«C'est un vrai mouvement social. Mais animé par des passions tristes, mortifères, nihilistes». C’est en ces termes que Bernard-Henri Lévy répond à la question du journaliste des Échos concernant son attitude critique à l’égard des Gilets jaunes, dont la mobilisation dure depuis deux mois.
Il relève que l’histoire contemporaine récente est marquée par plusieurs cas d'authentiques mouvements de colère «enracinés dans des souffrances et des revendications légitimes», mais qui se traduisent par des actions et une langue «parfaitement antidémocratiques».
«Il faut avoir le courage de compter jusqu'à deux et de distinguer: oui, bien sûr, aux réformes sociales; oui, à tout ce qui peut être fait pour créer de l'égalité; mais non à la volonté factieuse de "marcher sur l'Élysée", non au saccage de ces maisons de la République que sont les préfectures ou les ministères, non à l'homophobie, à l'antisémitisme, au racisme anti-immigrés, aux attaques meurtrières contre les policiers. Et ce qui m'attriste presque plus encore, voyez-vous, c'est l'indulgence stupéfiante dont ce type d'actes bénéficie», a-t-il expliqué.

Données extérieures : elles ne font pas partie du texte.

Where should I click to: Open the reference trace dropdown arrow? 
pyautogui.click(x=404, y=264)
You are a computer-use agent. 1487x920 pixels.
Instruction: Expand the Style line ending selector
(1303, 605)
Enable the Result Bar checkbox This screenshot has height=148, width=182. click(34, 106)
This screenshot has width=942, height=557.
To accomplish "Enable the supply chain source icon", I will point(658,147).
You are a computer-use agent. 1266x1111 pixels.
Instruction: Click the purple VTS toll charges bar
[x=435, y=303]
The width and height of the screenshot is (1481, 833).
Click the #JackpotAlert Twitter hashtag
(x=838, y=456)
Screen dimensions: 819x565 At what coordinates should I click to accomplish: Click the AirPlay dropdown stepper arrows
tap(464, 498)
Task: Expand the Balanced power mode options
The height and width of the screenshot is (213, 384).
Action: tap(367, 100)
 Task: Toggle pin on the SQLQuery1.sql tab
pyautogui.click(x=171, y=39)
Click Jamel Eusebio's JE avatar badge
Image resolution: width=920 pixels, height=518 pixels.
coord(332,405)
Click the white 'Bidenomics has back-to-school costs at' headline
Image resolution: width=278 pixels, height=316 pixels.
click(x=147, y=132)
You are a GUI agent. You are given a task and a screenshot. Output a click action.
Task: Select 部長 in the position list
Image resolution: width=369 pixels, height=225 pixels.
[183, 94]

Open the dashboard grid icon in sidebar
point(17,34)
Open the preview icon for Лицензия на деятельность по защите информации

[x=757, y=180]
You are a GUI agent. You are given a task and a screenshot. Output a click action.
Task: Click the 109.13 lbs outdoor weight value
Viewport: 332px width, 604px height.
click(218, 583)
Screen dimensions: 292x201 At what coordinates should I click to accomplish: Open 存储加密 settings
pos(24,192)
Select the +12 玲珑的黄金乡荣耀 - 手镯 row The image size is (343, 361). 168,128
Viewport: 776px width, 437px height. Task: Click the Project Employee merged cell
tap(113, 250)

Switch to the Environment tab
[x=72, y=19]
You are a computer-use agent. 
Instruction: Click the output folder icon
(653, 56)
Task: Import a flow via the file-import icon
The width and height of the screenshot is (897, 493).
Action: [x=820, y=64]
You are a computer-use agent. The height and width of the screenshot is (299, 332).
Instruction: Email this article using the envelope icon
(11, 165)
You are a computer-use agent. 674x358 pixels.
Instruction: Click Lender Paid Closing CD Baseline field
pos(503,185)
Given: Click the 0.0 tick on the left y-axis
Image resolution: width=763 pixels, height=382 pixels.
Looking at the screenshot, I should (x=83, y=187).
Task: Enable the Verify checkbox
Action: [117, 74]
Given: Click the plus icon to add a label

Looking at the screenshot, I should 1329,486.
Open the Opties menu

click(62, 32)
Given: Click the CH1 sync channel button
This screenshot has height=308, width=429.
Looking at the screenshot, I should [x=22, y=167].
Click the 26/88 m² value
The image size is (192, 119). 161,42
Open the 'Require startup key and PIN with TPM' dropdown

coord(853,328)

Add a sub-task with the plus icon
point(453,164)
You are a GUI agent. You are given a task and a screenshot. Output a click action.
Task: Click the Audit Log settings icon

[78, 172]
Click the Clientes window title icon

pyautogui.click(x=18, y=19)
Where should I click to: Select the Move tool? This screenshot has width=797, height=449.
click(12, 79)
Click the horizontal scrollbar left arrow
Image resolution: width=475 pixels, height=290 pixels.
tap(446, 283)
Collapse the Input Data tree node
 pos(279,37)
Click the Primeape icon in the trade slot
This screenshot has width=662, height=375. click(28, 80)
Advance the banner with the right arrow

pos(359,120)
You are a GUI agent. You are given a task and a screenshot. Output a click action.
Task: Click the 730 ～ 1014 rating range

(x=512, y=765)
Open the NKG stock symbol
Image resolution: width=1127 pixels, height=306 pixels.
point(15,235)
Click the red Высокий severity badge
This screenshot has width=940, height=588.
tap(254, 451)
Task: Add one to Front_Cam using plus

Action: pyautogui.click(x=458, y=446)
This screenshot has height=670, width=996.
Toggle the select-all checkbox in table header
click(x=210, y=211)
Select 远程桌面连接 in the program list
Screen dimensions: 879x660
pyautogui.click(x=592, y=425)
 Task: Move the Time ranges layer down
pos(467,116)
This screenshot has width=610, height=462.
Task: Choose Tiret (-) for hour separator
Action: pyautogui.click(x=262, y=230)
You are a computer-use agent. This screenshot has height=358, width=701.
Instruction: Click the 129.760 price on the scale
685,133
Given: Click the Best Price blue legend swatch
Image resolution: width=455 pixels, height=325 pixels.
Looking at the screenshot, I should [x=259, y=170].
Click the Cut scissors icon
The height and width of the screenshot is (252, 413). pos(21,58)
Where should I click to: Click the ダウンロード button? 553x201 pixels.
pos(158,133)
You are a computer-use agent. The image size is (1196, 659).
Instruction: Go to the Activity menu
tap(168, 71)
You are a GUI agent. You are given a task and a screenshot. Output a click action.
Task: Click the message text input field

«De ces contorsions intellectuelles grotesques pour distinguer entre les "vrais gilets" (sanctifiés) et les "mauvais" (dévoyés). C'est l'éternelle génuflexion des dévots pressés de communier, quoi qu'elles disent, avec les foules qui s'autoproclament "le peuple "», poursuit-il son argumentation.
Il estime que malgré le fait que les Gilets jaunes ont été entendus et que le Président leur a promis d’ouvrir le dialogue, les manifestants ont avancé d’autres revendications:
«"Eh bien, non! Ce n'est pas ça, finalement, que nous voulions! Ce n'était pas des nouveaux droits, des nouvelles libertés, de nouvelles formes de justice! C'était la tête du roi, c'était bloquer les ronds-points, c'était n'importe quoi sauf l'amélioration du sort des plus humbles". Je ne connais pas trop mal, je crois, l'histoire du mouvement ouvrier. Eh bien, cette manière de faire représente, dans cette histoire qui eut ses moments de grandeur, une tragique régression».
«Écoute tardive, si vous voulez. Maladroite, tant que vous voudrez. Mais écoute quand même. Volonté, jusqu'à nouvel ordre, de chercher des solutions. Et je crois même que c'est la première fois que, dans l'histoire récente des luttes de classes en France, on voit autant de dirigeants, de responsables de l'appareil d'État, etc., dont le principal souci semble être, non de réprimer, mais de comprendre et, peut-être, de réparer», insiste-t-il.